* Task material:
>>>>
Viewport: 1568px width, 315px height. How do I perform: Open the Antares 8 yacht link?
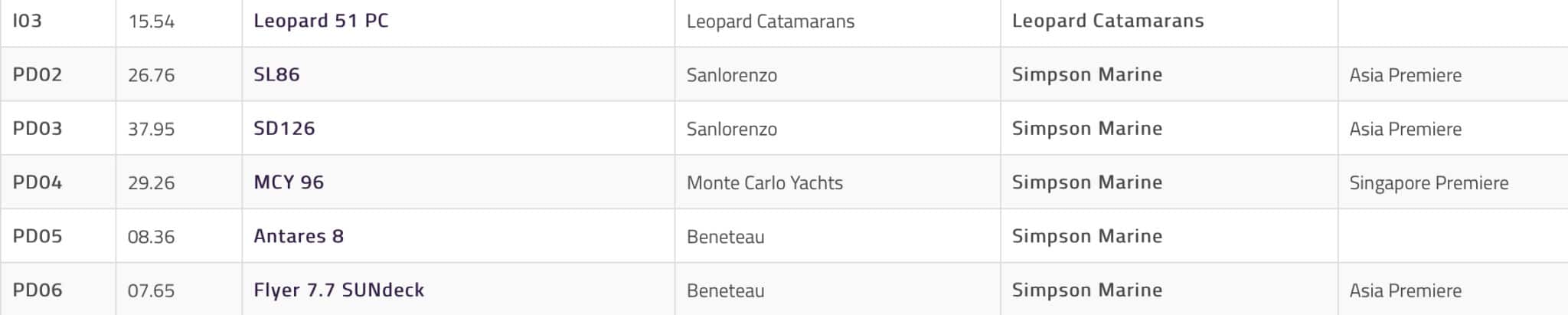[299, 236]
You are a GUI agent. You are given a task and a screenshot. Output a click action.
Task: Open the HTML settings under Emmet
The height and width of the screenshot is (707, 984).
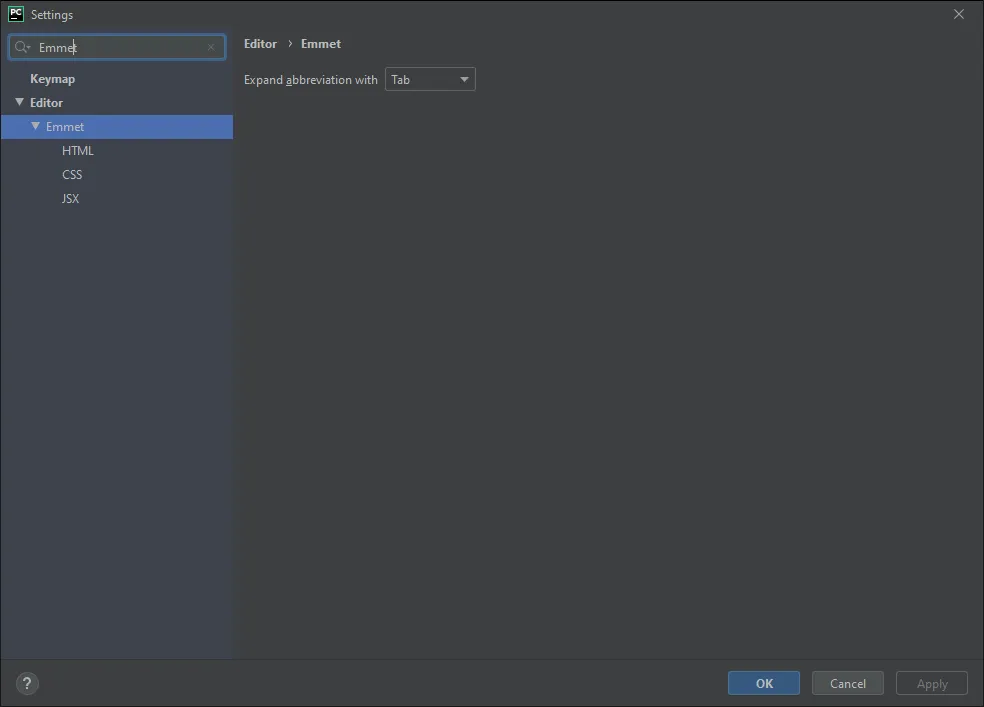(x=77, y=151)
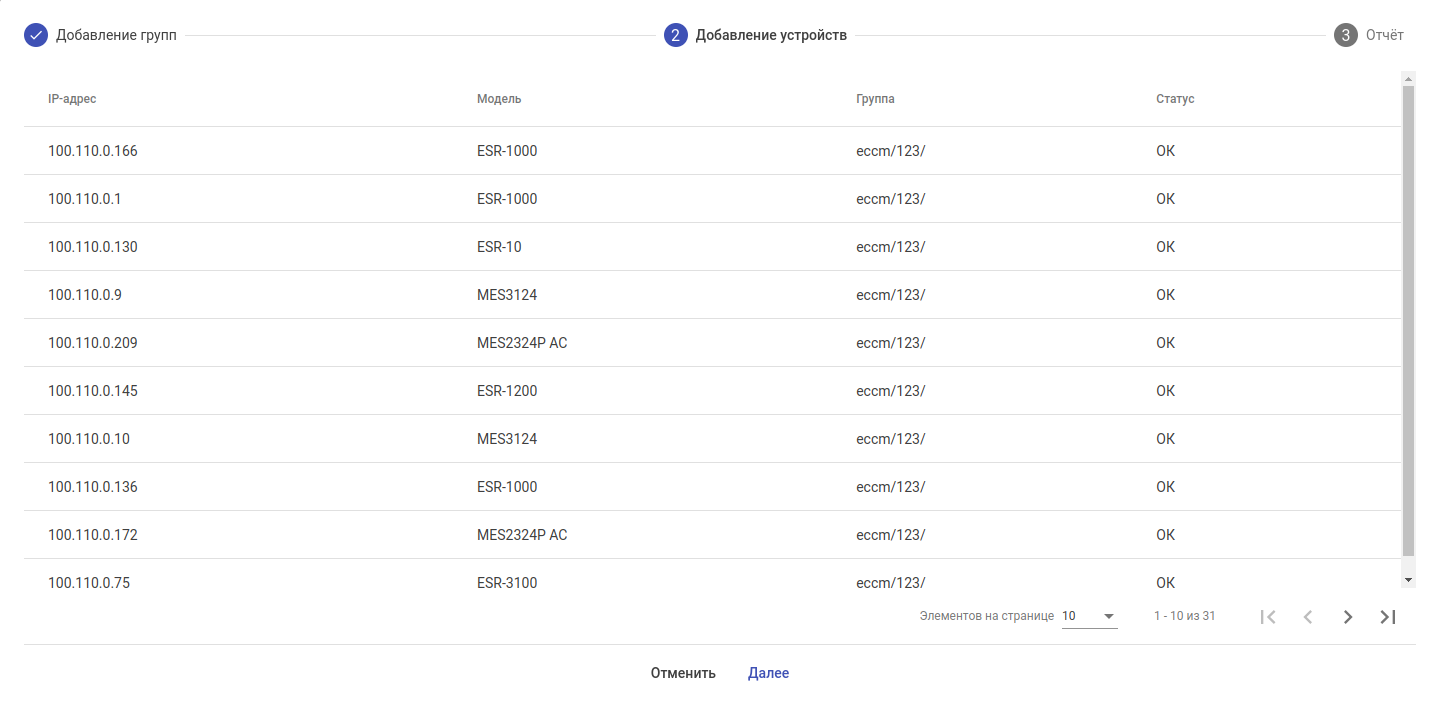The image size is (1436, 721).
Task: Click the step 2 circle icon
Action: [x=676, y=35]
<<<<
>>>>
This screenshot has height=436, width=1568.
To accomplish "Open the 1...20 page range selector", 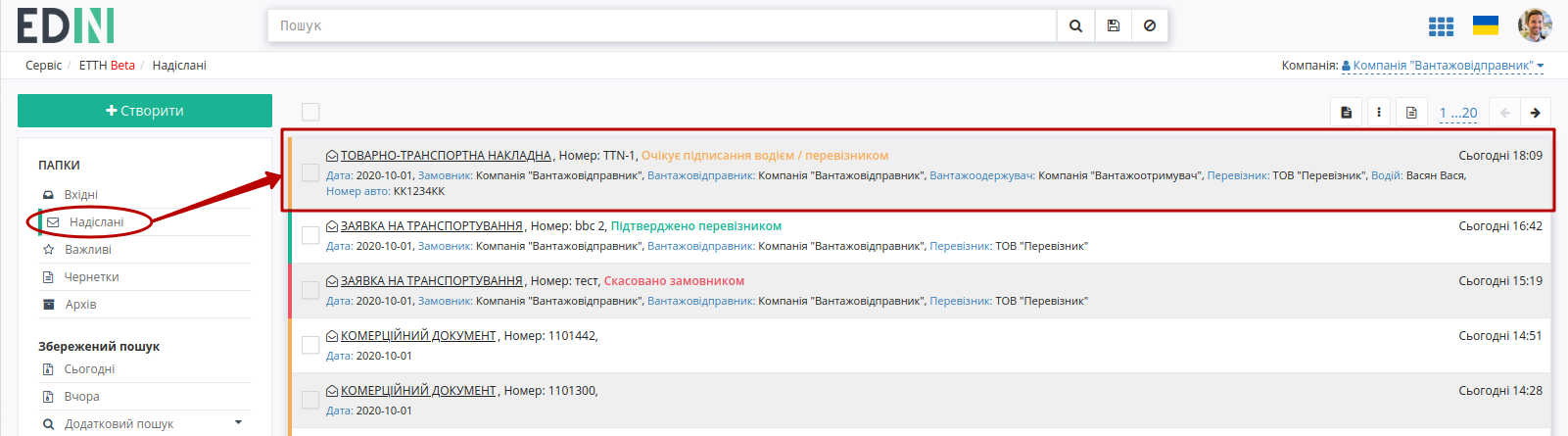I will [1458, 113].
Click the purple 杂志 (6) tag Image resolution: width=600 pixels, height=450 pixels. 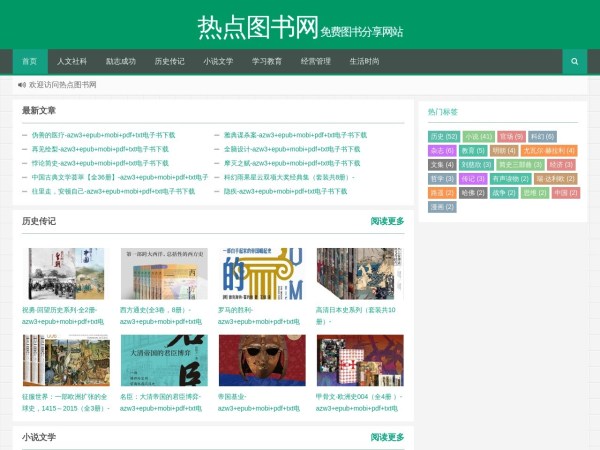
<<<<
* Exercise goal: Each line above that falls between the line with "Viewport: 1568px width, 315px" and the line with "Task: Open the HTML settings under Emmet" should be printed exactly, together with those two lines, but the pictures should not.

* Task solution:
Viewport: 1568px width, 315px height. How do I perform: Open the Antares 8 yacht link?
[299, 236]
You are a GUI agent. You are given a task and a screenshot. Output a click action.
Task: Open the HTML settings under Emmet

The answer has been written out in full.